A couple years ago, I met this really, really hot guy. He looked exactly like Brandon Walsh from 90210 and exuded so much confidence that I would do anything he wanted. One night, we ended up kissing and he asked me back to his place. We arrived at his condo and immediately started hooking up. Brandon Walsh proceeded to rip off my clothes and go down on me for an hour. I looooved every minute of pleasure and orgasm he provided. Truly, a wet dream come true

Then, when I was all worked up and ready to have sex, Brandon Walsh couldn’t get a boner.

flaccid pipe “Okay, this is fine,” I thought. We had been drinking earlier, so maybe he drank too much and was unable to achieve an erection. I hear this shit happens every once and awhile. I told myself to just go to sleep, and then in the morning, when he’s not drunk or whatever, we could have sex. I love morning sex! But even in the morning, he couldn’t get hard.

“Is there anything I can do?” I asked. He repeatedly said, “Oh, I’m just nervous,” and would shrug it off. Maybe it’s just me, but I don’t think there’s anything nerve-racking about having a good-looking, naked woman under you wanting to have sex. But like the naïve young girl I was, I accepted it and continued to go out with him. When it came down to getting physical, all he wanted to do was get me off albeit without intercourse.

We went out six more times. Each occasion, he couldn’t get an erection. It should be mentioned that he produced a semi-hard on twice, for one minute. Close, but no cigar. I was left pondering all the things I was doing wrong. Nothing makes a woman feel un-sexier than when she can’t get her man to full arousal. It was one of the most frustrating things to go through, and at one point I started to question my sexual approach to men.

“Maybe he’s not attracted to me,” I thought. If so, then why did he keep asking me out? Why was everything hot up until sex time?

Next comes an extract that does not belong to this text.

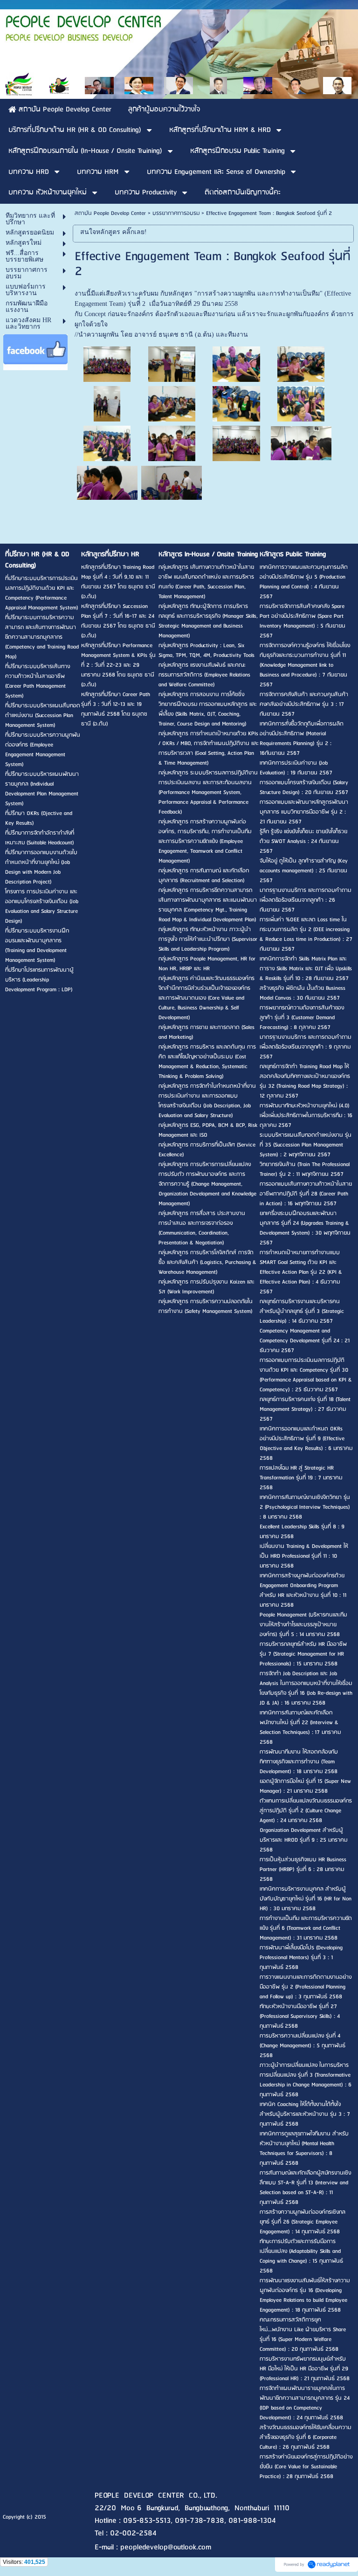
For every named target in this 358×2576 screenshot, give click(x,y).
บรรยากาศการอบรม (176, 213)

While hanging out with him, Brandon Walsh revealed that he had ADD. I then considered that perhaps his medication affected his ability to achieve boner status. I thought this to be so much the case, I even went on Wikipedia, looked up prescribed meds for ADD sufferers, and tried to find out if erectile dysfunction was a side effect. Unfortunately for me, only one medication listed mild ED as a side effect. In addition, I didn’t see any pill bottles in Brandon Walsh’s home or car. I don’t think that was the problem.

I’ve come to the conclusion that he was gay. Am I far off in thinking this? Later, I found out that Brandon Walsh had the same problem with another girl, and since he couldn’t achieve an erection, offered to brush the girl’s hair as a consolation. What the eff?

I may know a lot of things about sex, but I am completely clueless as to what occurred in this situation. Sometimes I see Brandon Walsh and I think, “How could something good go so wrong?” I still have yet to figure out what the hell happened.

Thoughts or suggestions? I hope the LAist community can provide me with the answer to one of the biggest conundrums of my life.